Quebec's housing crisis (French: crise du logement, pénurie du logement, or crise du marché immobilier) is a speculative bubble that has severely affected the prices, quality and availability of real estate for people in Quebec and Canada since the 1980s. The average price of a home has risen from $48,715 in 1980 to $424,844 in 2021. This bubble has many causes. It also bears consequences for the quality of life of Quebecers and the economy of Quebec. As of 2026, municipal property assessments indicate that residential property values have continued to increase. A 2026 analysis of municipal roll data found that total assessed values have risen by about 55% since 2022. Assessed values may, however, lag behind current market conditions.

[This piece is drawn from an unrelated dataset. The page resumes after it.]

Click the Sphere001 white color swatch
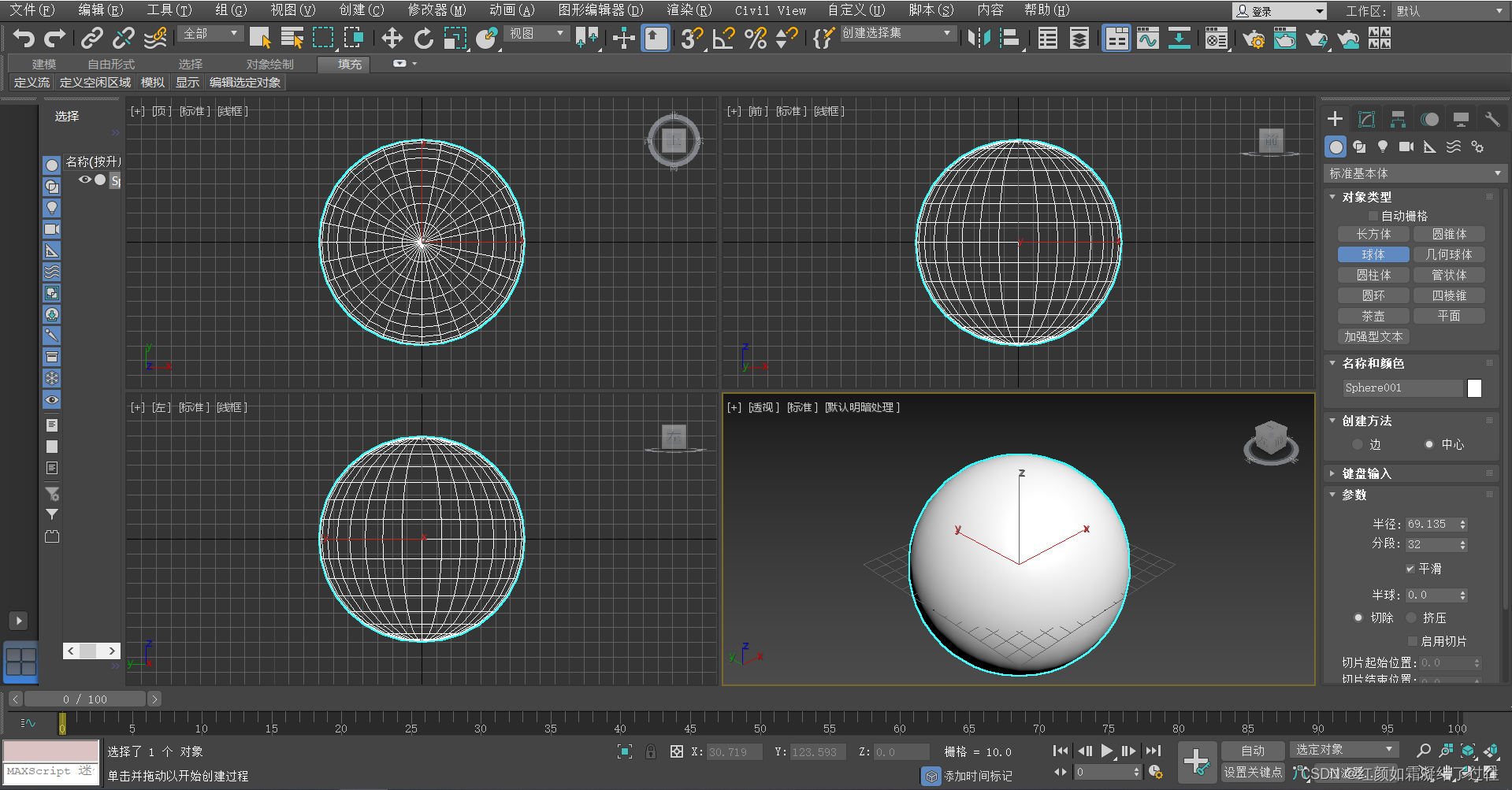The width and height of the screenshot is (1512, 790). (x=1474, y=388)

== Historical average for the price of a single-family home ==

| 1980 $48,715 (2,30 times more than the average revenue of $21,192) | 1990 $100,811 (2,81 times more than the average revenue of $35,822) | 2000 $113,291 (2,49 times more than the average revenue of $45,476) | 2010 $242,476 (4,09 times more than the average revenue of $59,237) | 2021 $424,844 (4,72 times more than the average revenue of $89,979) |

The average price of a single-family home doubles every 10 years, and salaries are not keeping pace with these increases. The low interest rates that took hold in the early 2000s, globalization and technology are all cited as having contributed massively to the surge in real estate acquisitions and the meteoric rise in prices.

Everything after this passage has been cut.